Recent volatility in the stock market has been giving investors plenty of jitters lately, but the Walton Family Foundation has no such worries about its investment in the nation's charter school movement.
The funder is so confident, in fact, that it just announced a major new initiative to grow new charter schools and keep existing ones running. Walton announced it will spend $1 billion—that's billion with a "B," folks—over the next five years. That's almost equal to the amount the funder has spent on K-12 education initiatives in the last two decades, and signals that the the funder will continue its high funding levels in this area of recent years. (WFF spent around $200 million on K-12 in 2014, a big jump from the previous year.)
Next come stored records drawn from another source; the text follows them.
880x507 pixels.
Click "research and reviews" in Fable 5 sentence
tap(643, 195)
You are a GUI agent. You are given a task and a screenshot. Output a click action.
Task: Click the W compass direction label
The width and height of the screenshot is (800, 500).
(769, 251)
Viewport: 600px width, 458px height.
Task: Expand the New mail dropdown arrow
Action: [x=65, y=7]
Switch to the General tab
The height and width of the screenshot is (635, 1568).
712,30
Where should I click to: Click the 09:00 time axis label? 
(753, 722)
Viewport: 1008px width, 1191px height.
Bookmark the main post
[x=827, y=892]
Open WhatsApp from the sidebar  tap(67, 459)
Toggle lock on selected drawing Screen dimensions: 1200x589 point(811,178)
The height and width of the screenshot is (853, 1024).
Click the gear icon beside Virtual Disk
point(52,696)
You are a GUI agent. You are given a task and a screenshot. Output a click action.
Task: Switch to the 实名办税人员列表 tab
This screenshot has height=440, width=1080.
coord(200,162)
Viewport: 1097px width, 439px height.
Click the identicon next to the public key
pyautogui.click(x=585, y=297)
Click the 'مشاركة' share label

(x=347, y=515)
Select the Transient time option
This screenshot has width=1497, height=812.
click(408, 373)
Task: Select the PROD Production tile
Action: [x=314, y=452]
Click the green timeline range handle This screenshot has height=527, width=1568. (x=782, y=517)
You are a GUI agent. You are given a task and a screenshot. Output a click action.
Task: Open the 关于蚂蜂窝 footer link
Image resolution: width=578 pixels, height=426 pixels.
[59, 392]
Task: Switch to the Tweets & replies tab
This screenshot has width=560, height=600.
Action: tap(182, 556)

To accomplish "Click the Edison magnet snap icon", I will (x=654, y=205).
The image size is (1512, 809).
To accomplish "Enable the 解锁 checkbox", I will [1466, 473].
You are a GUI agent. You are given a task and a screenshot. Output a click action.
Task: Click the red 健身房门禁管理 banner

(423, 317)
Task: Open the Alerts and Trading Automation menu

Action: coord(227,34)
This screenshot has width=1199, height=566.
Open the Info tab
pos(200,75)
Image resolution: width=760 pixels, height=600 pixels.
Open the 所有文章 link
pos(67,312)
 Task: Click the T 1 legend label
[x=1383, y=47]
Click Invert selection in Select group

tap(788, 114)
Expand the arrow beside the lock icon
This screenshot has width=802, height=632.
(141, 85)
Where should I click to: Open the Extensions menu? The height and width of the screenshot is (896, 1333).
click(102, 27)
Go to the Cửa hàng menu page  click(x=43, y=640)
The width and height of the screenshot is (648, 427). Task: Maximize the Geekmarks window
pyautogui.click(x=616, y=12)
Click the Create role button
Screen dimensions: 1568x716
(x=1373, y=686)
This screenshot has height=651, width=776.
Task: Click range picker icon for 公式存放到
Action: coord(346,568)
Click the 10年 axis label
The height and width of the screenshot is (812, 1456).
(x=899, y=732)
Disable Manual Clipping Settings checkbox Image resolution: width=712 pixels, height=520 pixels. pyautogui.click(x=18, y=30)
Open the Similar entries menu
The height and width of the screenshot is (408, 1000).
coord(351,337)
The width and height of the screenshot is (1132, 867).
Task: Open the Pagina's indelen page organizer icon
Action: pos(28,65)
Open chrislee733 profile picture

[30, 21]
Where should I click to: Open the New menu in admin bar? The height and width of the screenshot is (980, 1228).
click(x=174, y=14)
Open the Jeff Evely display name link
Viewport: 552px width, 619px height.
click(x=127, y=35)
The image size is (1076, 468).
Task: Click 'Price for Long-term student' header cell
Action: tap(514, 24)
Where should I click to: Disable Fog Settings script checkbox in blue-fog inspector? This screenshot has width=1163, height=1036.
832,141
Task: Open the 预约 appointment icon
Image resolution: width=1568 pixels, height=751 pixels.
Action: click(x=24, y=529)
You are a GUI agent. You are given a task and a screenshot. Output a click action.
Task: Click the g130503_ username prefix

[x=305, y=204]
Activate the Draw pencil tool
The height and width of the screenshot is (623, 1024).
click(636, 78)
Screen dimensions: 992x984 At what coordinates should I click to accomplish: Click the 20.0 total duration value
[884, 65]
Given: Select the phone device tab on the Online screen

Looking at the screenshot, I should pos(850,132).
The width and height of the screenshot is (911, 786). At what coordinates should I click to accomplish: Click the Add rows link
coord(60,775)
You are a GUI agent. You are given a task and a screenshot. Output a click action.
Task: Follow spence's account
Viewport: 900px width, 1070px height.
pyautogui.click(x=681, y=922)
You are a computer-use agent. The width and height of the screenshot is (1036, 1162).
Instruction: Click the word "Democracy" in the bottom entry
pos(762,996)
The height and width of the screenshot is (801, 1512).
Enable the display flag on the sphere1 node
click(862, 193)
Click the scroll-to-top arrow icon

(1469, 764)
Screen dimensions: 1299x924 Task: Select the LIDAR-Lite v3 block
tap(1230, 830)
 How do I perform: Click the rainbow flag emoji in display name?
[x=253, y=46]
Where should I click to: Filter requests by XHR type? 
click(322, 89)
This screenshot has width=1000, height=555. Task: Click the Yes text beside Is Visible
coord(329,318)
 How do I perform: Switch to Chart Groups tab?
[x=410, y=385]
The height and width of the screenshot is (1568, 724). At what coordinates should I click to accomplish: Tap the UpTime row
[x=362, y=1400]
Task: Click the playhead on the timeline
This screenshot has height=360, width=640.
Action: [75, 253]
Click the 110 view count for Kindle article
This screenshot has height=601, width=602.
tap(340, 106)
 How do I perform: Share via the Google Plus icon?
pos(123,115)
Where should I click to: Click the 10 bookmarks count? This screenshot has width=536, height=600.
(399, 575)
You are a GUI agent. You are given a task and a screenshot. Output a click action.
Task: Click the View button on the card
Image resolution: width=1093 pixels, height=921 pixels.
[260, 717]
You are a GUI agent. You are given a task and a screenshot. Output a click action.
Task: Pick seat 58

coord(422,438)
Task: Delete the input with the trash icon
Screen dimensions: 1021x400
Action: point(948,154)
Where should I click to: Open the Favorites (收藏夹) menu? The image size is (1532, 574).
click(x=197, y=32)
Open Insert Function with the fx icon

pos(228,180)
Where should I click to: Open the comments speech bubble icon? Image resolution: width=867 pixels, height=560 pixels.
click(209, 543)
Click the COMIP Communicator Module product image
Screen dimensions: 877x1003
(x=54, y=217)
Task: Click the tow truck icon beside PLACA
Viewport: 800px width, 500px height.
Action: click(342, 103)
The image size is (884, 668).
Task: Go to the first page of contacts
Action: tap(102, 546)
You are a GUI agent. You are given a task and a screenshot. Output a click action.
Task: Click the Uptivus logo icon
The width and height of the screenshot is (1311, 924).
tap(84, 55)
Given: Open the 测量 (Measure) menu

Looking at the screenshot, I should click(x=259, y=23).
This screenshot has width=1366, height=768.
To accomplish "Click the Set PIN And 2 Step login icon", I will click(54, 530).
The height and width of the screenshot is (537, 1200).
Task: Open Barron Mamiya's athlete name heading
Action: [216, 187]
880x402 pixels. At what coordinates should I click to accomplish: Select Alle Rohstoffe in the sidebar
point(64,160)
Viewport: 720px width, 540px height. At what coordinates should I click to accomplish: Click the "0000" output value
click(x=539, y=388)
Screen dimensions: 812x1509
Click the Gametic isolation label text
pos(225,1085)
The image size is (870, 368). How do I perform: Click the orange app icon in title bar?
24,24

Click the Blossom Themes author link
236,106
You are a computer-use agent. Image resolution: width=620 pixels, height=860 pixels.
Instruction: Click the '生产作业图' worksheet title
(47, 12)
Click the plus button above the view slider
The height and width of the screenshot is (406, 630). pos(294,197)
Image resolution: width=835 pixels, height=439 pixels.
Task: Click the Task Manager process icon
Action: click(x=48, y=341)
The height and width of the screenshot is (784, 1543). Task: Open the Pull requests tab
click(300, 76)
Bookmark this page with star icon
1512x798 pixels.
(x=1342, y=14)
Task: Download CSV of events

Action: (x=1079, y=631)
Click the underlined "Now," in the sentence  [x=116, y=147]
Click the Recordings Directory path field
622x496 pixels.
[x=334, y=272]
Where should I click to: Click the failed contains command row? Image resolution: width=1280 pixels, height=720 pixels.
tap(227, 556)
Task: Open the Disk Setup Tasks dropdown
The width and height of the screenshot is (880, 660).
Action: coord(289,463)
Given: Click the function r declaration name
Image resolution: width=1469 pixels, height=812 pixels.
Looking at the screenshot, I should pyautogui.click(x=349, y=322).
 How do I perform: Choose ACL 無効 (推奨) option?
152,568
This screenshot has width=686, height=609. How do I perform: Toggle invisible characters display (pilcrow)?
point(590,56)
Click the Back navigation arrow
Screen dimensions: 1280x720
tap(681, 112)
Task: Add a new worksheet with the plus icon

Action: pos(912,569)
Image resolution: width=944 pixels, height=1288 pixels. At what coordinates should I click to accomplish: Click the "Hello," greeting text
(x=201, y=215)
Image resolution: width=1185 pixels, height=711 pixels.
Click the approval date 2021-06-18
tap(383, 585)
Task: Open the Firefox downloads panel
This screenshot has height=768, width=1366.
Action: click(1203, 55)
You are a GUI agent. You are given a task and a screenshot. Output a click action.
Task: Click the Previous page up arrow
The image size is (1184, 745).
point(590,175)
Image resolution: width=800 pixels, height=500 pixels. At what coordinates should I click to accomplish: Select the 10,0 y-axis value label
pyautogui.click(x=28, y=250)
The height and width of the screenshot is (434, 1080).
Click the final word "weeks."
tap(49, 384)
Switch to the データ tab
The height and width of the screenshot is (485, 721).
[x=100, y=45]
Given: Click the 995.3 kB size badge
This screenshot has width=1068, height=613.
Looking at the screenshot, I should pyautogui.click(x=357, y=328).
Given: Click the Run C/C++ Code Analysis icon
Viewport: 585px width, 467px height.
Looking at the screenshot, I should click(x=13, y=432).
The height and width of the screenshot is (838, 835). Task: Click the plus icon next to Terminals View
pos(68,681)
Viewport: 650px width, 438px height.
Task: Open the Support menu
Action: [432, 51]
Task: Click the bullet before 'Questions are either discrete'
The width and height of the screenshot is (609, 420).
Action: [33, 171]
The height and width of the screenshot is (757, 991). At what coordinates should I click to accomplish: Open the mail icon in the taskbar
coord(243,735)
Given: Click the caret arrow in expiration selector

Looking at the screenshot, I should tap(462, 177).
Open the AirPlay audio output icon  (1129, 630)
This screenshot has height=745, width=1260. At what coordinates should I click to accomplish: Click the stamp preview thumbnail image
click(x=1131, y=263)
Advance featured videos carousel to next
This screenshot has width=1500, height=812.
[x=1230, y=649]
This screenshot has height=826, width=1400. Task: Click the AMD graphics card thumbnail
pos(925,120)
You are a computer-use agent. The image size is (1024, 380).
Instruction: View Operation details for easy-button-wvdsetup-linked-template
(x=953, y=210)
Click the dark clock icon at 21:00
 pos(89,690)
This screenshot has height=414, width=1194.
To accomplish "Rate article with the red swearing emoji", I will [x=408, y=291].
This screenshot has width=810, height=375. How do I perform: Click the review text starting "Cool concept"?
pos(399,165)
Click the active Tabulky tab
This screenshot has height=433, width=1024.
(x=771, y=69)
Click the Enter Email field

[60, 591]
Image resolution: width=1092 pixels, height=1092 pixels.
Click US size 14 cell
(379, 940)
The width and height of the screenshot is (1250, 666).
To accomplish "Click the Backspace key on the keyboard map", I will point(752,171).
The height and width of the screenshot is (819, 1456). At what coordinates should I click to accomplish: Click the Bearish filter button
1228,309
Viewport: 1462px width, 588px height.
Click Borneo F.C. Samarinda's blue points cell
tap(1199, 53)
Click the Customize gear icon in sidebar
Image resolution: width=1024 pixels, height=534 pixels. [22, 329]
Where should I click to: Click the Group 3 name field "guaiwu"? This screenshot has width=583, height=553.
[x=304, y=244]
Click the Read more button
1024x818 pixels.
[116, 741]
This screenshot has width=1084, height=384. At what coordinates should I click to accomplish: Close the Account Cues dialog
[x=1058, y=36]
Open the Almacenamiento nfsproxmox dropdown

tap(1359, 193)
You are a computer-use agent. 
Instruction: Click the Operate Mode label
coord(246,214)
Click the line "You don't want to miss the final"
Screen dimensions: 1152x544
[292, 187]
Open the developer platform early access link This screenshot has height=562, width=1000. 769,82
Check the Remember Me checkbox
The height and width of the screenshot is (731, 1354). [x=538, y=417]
The Walton announcement also comes a few months after the unveiling of a $500 million plan, spearheaded by the Broad Foundation, to double the number of students in charter schools in Los Angeles. That ambitious effort, which involves a number of foundations including Walton, suggests that key ed reform funders haven't lost faith in charter schools despite questions about their effectiveness over the years.
The Walton announcement also comes on the heels of news that several members of the Walton family recently set aside $400 million for philanthropy—above and beyond the normal flow of funds into the family's foundation. The bigger picture, here, is that the Waltons are reducing the size of their stake in Walmart, which has the potential to free up vast new resources for philanthropy. Collectively, the Walton heirs were worth nearly $150 billion last year, according to Forbes.
It's not surprising that the Waltons would choose to double down on charter schools, which have been a signature focus of the family's giving for years, along with the infrastructure that supports such schools. Charter management organizations, charter school associations, pro-charter policy advocacy and research, and organizations such as Teach For America—a major source of teachers for the nation's charter schools—all have received funding from Walton. About a quarter of charter schools nationwide have received start-up grants from Walton. Last year alone, the foundation supported 100 new charter school startups with more than $20 million in grants—or one in five of all new charter schools that opened in 2015.
Walton plans to spend the new $1 billion over the next five years in areas where the funder already has a presence. The funding will create new charter schools and develop "pipelines of talent," according to Marc Sternberg, Walton's director of education philanthropy. The foundation also indicates that it will continue to invest in K-12 research and policy advocacy, an area that it has given a lot of attention to in recent years.
In a public five-year strategic plan, the foundation says that it's realized that it needs to do more to promote environments that support school choice. Originally, it says, the "thought was that more choices would generate more competition. Competition would catalyze systematic improvement." But now it sees that "in order for choice and opportunity—the ultimate forms of parent empowerment—to spur change, cities need to create environments that support choice. This means creating enrollment platforms, equitable transportation access, fair funding and readily accessible, current information on schools and student performance for families and other stakeholders."
Of course, doing all that means that the foundation and its grantees are likely to play an even more active role in state and local politics, raising yet more questions about the influence of private philanthropy over public education.
Regardless, the Walton announcement amounts to serious good news for current grantees of the foundation, suggesting that recent high funding levels will continue into the future.
It's been 25 years since Minnesota passed the nation's first charter school law in 1991. Since then, the movement has expanded across the country, with more than 6,000 charter schools operating in more than 40 states and the District of Columbia. While their popularity is beyond doubt, the evidence of whether and to what extent charter schools improve student achievement remains mixed. Some studies indicate that charter schools offer a greater array of educational choices, especially for low-income urban families. In some cities, students in charter schools have outperformed their peers in urban school systems. Other studies have shown that charter schools perform no better than traditional public schools.
While charter schools may not be a cure-all for education woes, they hold a prominent position in the nation's K-12 landscape. This new funding commitment from Walton all but guarantees they will become even more of a presence.